Gander hiess urspruenglich Pal und war ein Neufundlaender, der zum Hund und Maskottchen der Royal Rifles of Canada wurde. Waehrend der Schlacht um Hongkong 1941 begleitete er kanadische Soldaten im Kampf. Oeffentliche Quellen berichten, dass er in einem Moment eine vom Gegner geworfene Granate aufnahm und von den Soldaten wegtrug, bevor sie explodierte; dadurch starb er selbst und schuetzte mehrere kanadische Soldaten.
Lye Mun, Hongkong / Schlacht um Hongkong | Neufundlaender Gander

Vom Familienhund zum Gefaehrten einer Einheit
Gander war urspruenglich ein Familienhund namens Pal. Wegen seiner Groesse, Kraft und seines Temperaments wurde er von Soldaten der Royal Rifles of Canada am Newfoundland Gander Airport aufgenommen und erhielt den Namen Gander.

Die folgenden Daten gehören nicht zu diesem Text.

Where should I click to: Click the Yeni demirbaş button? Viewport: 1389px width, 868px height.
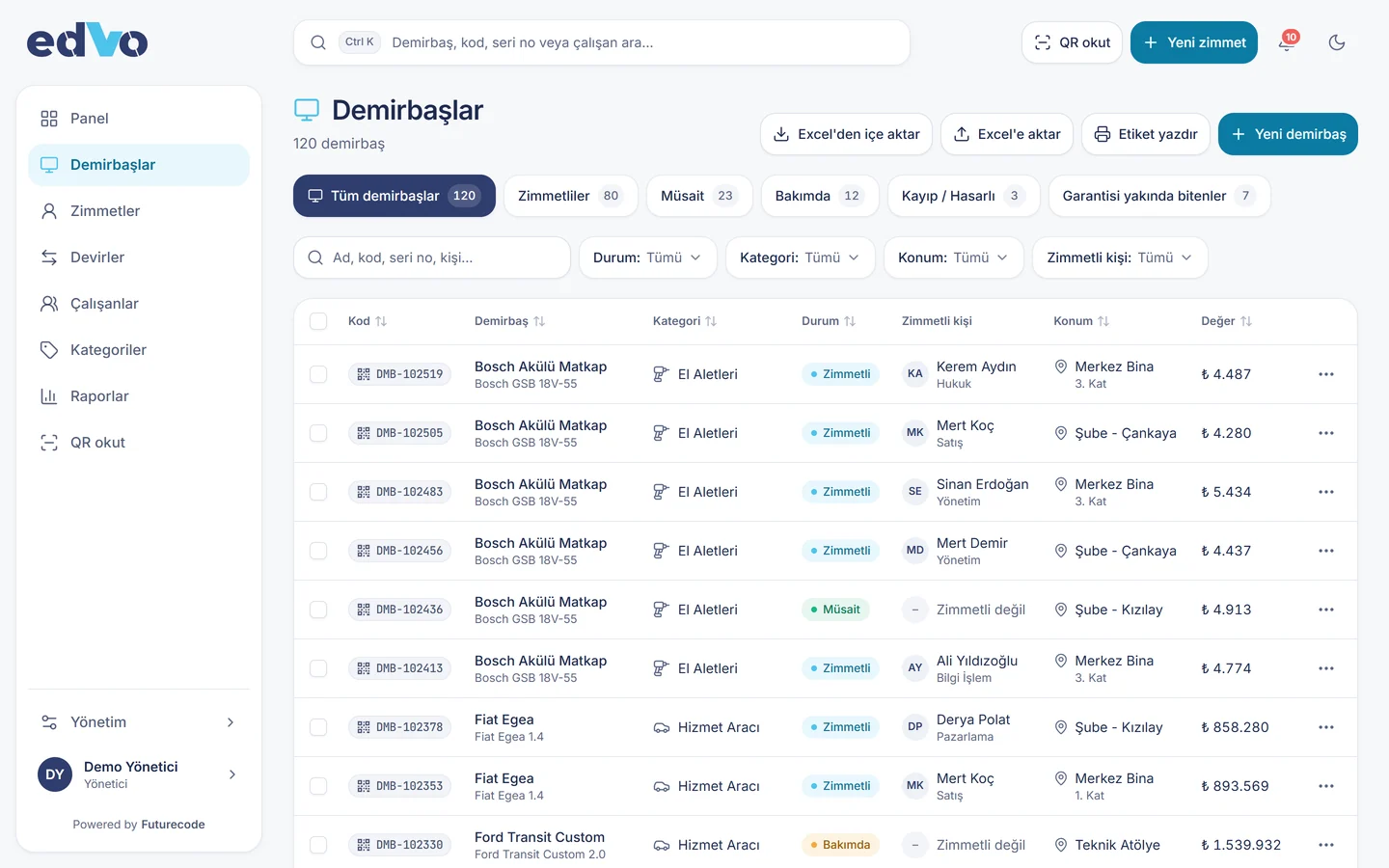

Als die Einheit 1941 nach Hongkong entsandt wurde, kam Gander mit. Er war kein Soldat im menschlichen Sinn, wurde aber zu einem sichtbaren Teil der kanadischen Einheit im Einsatzgebiet.
In der Schlacht um Hongkong
Im Dezember 1941 begann die Schlacht um Hongkong. Oeffentliche Erinnerungen an Gander berichten, dass er im Kampf mehrmals kanadische Soldaten schuetzte. Die bekannteste Szene betrifft eine Granate, die in die Naehe von Soldaten geworfen wurde.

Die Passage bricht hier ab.